設定課題 1:
ブガッティに関する文章のうち、「そしてそのあまりの先進性は自」を含む語句で始まり「るでしょう」と語っています。」で終わる部分を、一字一句変えずに書き出してください。
設定課題 2:
エントリのうち、「Task: Click the Yotpo Loyalty & Rewards logo」を含む行で始まり「Open the Registry」を含む行で終わる部分を、指示文も含めてそのまま出力してください。その際、解答の座標の数値にはすべて-104を加えてずらし、この範囲の行以外は出力しないでください。

ページ本文:
▬▬▬▬▬▬

そしてそのあまりの先進性は自動車評論家をしても「うまく表現できなかった」とも言われていますが、その後新しく設立された(フランスの)ブガッティ・オトモビルから発売されたヴェイロン、シロンにおいてもその多くが引き継がれ、そして今なおブガッティがトップに君臨していることからも、「いかにEB110が先を行っていたか」もわかります。
現代のブガッティにてデザインディレクターを務めるアキーム・アンシャイト氏によれば、「ロマーノ・アルティオリはブガッティというブランドを愛していますが、それ以上に、ブガッティを深く理解しています。ブガッティを買収したとき、彼は、単に他社の模倣をするようなクルマづくりは、創業者の精神にそぐわないと考えていました。みんなが公道用のレーシングカーを作っている中で、彼が考えたのは、究極のGTを作ることを追求することだった。そして、ロードカーにはない技術と、時代を超えたエレガントなデザインを持たせたのです。あらゆる意味で、ブガッティの真骨頂といえるでしょう」と語っています。

▬▬▬▬▬▬

(テキストと要素の位置特定用エントリ)
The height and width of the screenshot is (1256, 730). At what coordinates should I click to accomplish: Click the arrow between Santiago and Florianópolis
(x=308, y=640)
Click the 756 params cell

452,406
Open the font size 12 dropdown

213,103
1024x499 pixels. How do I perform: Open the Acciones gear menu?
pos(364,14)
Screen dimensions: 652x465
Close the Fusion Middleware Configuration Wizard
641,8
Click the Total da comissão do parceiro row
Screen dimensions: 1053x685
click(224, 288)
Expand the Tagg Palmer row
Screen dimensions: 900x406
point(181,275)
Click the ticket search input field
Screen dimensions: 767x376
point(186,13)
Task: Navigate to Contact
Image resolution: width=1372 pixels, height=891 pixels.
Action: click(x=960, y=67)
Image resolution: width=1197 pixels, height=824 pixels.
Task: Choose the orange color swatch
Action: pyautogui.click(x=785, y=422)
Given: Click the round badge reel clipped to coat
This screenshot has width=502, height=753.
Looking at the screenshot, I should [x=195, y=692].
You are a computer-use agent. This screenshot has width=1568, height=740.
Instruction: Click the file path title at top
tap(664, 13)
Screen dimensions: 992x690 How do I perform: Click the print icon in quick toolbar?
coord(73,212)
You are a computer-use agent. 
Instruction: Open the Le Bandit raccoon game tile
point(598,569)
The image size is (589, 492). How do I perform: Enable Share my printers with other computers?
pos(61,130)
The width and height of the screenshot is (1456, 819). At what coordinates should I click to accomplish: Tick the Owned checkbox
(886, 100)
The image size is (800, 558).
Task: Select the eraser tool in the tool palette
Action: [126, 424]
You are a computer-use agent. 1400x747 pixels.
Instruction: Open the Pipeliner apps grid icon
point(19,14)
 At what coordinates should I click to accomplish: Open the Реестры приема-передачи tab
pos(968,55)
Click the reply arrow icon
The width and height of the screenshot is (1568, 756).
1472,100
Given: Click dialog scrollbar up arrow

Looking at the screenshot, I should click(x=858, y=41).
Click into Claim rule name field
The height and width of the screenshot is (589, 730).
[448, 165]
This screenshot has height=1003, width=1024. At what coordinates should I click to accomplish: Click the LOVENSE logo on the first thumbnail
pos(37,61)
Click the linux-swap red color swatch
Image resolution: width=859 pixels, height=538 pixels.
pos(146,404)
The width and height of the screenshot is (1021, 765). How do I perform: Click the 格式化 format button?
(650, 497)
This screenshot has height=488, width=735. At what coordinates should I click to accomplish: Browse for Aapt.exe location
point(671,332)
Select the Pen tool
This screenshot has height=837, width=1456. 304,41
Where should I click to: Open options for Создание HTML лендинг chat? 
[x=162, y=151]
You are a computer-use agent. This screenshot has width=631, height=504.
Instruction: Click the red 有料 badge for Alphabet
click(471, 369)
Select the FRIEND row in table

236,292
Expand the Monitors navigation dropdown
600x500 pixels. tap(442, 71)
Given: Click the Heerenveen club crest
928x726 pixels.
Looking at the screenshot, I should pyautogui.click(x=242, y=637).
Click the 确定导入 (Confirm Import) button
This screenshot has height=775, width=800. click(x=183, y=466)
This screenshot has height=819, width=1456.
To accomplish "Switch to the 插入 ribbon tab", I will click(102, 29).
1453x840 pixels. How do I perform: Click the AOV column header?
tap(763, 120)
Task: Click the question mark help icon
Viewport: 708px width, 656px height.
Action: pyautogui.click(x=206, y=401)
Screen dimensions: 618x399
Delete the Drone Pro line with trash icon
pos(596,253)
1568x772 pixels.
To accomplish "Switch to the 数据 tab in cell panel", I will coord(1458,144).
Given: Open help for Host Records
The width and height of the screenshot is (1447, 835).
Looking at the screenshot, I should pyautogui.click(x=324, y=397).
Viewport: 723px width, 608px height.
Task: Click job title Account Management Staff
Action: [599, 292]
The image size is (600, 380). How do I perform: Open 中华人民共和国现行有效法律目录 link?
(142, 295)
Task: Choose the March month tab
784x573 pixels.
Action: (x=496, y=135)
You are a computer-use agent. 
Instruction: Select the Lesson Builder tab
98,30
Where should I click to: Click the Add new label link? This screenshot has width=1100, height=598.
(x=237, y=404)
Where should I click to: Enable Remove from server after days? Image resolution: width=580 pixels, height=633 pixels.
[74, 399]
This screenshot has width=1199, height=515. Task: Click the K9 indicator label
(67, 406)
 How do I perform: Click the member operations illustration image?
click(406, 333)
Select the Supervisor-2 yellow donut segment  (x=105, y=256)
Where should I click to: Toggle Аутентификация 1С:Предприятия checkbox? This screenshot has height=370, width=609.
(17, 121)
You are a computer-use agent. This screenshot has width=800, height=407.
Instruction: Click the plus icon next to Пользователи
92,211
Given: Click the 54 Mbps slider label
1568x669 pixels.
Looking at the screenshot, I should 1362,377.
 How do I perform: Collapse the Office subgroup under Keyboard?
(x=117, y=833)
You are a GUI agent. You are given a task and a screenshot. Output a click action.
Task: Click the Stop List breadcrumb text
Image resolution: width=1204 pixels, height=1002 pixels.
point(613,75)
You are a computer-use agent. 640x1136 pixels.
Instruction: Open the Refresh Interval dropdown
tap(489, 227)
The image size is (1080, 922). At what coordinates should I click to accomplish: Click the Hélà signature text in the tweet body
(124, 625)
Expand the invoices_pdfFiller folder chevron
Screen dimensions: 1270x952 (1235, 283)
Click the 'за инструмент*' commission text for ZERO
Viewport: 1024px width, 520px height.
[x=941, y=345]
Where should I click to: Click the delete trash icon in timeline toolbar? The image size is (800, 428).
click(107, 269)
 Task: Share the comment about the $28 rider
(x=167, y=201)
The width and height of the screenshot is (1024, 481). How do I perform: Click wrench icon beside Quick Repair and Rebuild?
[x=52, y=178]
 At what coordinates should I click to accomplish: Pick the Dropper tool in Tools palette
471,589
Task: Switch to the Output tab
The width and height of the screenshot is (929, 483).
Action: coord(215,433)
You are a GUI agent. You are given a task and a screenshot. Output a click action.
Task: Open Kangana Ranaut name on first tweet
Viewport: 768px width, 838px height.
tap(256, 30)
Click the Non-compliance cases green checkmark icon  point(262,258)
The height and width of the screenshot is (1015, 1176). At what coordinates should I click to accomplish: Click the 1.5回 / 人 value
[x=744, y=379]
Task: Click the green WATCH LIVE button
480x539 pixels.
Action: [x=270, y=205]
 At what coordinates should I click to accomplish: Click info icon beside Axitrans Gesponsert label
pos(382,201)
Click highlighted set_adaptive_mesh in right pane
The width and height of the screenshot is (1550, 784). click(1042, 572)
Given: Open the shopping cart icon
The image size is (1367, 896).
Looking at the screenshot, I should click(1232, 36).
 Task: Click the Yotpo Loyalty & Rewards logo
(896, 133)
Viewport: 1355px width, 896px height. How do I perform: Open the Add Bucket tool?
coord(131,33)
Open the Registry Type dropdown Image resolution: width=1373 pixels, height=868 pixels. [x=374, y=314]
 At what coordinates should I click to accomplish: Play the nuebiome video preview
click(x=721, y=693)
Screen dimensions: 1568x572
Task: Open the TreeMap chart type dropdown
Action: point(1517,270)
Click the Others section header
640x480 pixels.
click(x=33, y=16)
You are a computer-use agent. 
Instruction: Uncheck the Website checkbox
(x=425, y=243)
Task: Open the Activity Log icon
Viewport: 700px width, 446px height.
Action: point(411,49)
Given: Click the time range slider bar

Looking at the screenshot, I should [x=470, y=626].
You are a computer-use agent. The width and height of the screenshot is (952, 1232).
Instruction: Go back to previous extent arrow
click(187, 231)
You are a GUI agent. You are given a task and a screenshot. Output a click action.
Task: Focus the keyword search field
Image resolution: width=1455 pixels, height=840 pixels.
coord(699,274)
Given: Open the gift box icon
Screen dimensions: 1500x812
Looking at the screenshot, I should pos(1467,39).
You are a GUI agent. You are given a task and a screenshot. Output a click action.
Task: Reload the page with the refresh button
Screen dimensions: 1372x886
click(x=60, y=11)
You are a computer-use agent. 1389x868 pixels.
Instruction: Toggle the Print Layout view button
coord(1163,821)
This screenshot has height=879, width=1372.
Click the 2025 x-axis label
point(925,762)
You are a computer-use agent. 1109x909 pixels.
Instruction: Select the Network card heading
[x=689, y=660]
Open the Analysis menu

▬▬▬▬▬▬

解答全文 1:
そしてそのあまりの先進性は自動車評論家をしても「うまく表現できなかった」とも言われていますが、その後新しく設立された(フランスの)ブガッティ・オトモビルから発売されたヴェイロン、シロンにおいてもその多くが引き継がれ、そして今なおブガッティがトップに君臨していることからも、「いかにEB110が先を行っていたか」もわかります。
現代のブガッティにてデザインディレクターを務めるアキーム・アンシャイト氏によれば、「ロマーノ・アルティオリはブガッティというブランドを愛していますが、それ以上に、ブガッティを深く理解しています。ブガッティを買収したとき、彼は、単に他社の模倣をするようなクルマづくりは、創業者の精神にそぐわないと考えていました。みんなが公道用のレーシングカーを作っている中で、彼が考えたのは、究極のGTを作ることを追求することだった。そして、ロードカーにはない技術と、時代を超えたエレガントなデザインを持たせたのです。あらゆる意味で、ブガッティの真骨頂といえるでしょう」と語っています。

解答全文 2:
 Task: Click the Yotpo Loyalty & Rewards logo
(792, 29)
Viewport: 1355px width, 896px height. How do I perform: Open the Add Bucket tool?
coord(27,-71)
Open the Registry Type dropdown Image resolution: width=1373 pixels, height=868 pixels. [x=270, y=210]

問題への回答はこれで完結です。